Entries for locating words and elements:

____________

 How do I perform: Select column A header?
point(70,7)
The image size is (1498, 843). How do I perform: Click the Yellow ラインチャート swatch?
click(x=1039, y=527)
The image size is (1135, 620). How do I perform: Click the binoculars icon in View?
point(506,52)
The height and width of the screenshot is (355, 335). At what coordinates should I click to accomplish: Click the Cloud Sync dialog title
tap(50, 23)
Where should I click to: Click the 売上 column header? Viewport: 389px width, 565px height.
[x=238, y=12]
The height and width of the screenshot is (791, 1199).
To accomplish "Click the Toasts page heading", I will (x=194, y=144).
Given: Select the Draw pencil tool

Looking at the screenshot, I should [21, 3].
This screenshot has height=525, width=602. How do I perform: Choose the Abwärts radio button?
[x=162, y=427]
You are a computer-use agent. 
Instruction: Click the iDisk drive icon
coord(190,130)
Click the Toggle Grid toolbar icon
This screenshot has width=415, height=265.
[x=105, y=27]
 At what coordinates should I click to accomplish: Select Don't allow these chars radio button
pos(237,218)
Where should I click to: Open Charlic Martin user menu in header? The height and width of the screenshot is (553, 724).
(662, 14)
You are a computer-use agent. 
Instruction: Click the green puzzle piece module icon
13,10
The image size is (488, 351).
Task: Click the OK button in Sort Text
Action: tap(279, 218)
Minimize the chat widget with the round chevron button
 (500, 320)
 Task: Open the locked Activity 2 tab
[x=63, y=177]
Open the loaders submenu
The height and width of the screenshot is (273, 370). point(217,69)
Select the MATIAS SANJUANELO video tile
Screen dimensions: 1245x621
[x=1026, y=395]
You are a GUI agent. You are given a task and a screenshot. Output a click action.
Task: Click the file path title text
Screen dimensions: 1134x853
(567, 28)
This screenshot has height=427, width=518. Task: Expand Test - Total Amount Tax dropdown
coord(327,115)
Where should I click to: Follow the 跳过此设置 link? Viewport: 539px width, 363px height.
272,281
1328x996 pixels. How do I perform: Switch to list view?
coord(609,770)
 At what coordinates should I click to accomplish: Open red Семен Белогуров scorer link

____________

*Work required*. From the start of the entries up to and including the line with "[x=238, y=12]", reproduce the lines with "binoculars" swapped for "magnifier" and every other part left unchanged.

*Reply to the exercise*.
 How do I perform: Select column A header?
point(70,7)
The image size is (1498, 843). How do I perform: Click the Yellow ラインチャート swatch?
click(x=1039, y=527)
The image size is (1135, 620). How do I perform: Click the magnifier icon in View?
point(506,52)
The height and width of the screenshot is (355, 335). At what coordinates should I click to accomplish: Click the Cloud Sync dialog title
tap(50, 23)
Where should I click to: Click the 売上 column header? Viewport: 389px width, 565px height.
[x=238, y=12]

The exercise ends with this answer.